Hola, soy nuevo en el foro. Tengo una duda respecto a este tema. En una fuente regulada con LM317, seteada a una tensión de 9,5V de salida fijos con un capacitor de 2200uF/16V en paralelo con uno de .1uF a la entrada y uno de 100uF/16V en paralelo con otro de .1uF a la salida tengo un riple que para mi necesidad es excesivo. 
Lo puse en un osciloscopio digital, el cual me mide un riple de 64mV a una frecuencia exacta de 50Hz. Aumenté el valor del electrolítico de la entrada pero no mejoró nada. ¿Que sugieren? Es para una aplicación de audio y el ruido es insoportable  
Gracias y saludos!!


----------



## Fogonazo (Mar 15, 2012)

hetfield817 dijo:


> Hola, soy nuevo en el foro. Tengo una duda respecto a este tema. En una fuente regulada con LM317, seteada a una tensión de 9,5V de salida fijos con un capacitor de 2200uF/16V en paralelo con uno de .1uF a la entrada y uno de 100uF/16V en paralelo con otro de .1uF a la salida tengo un riple que para mi necesidad es excesivo.
> Lo puse en un osciloscopio digital, el cual me mide un riple de 64mV a una frecuencia exacta de 50Hz. Aumenté el valor del electrolítico de la entrada pero no mejoró nada. ¿Que sugieren? Es para una aplicación de audio y el ruido es insoportable
> Gracias y saludos!!



¿ Que tensión hay a la entrada del LM317 ?


----------



## powerful (Mar 15, 2012)

Si empleas onda completa tu rizado disminuiría y sería obviamente de 100Hz.


----------



## hetfield817 (Mar 15, 2012)

A la entrada del LM317 hay 12,73V. Tiene razón powerful, es de 100Hz porque rectifico onda completa. Debo haber medido mal en el osciloscopio. Gracias por las respuestas. Estuve leyendo un poco de teoría y concluí que los capacitores deben ser chicos, porque al conectar la carga, aumento la corriente de consumo y disminuyo el tiempo de descarga de los capacitores, que no pueden amortiguar el cambio. ¿se entiende?
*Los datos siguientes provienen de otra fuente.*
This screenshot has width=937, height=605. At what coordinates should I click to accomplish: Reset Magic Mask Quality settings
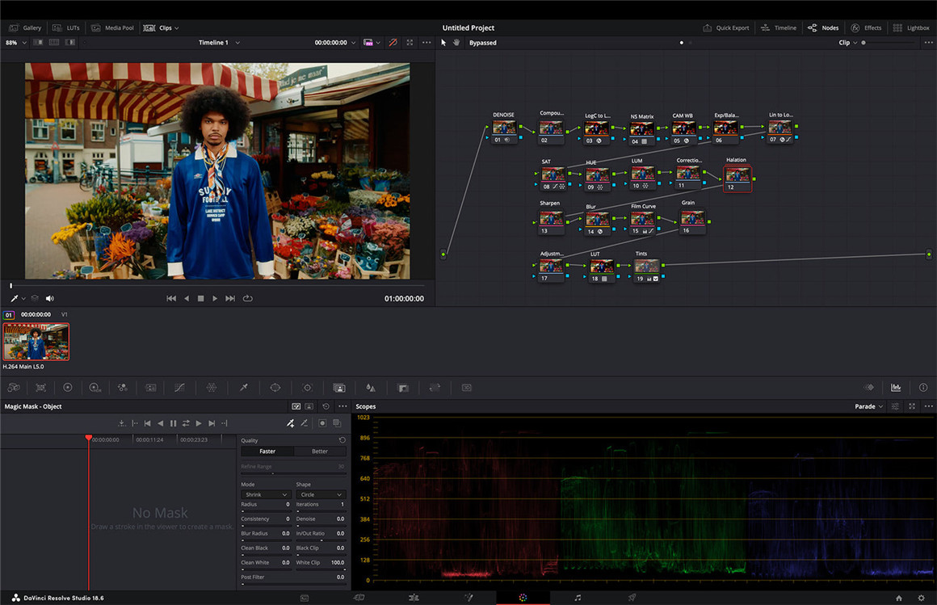pos(342,440)
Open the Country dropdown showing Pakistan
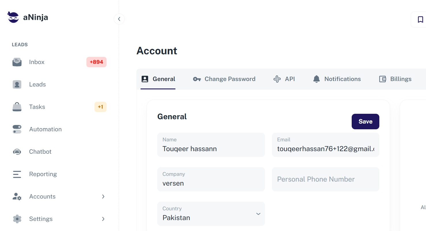Viewport: 426px width, 231px height. [211, 214]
Voy a ver si agrando el capacitor a 4700uF (más del doble) y mejora algo... Saludos!!!


----------



## toresila (Oct 25, 2014)

Saludos, no se porque me llegó éste correo pero al leer me llamó la atención, ojo en teoría dos capacitores en conexión paralelo, la resultante es la sumatoria, luego pues que sucede con la colocación así de los capacitores, pues el segmento de cable del paralelo tiene impedancia y es un filtro fi, trabaja para algunos armónicos que creo no es el caso ya que algunos milivolts no es problema, se pueden tener inclusive Volts y no pasa nada, creo el problema es con tus tierras o lo que se conoce como zumbido y en audio se debe a que el negativo del circuito rectificador de la fuente no es el mismo que el que polariza al lm317, ese si es el problema.


----------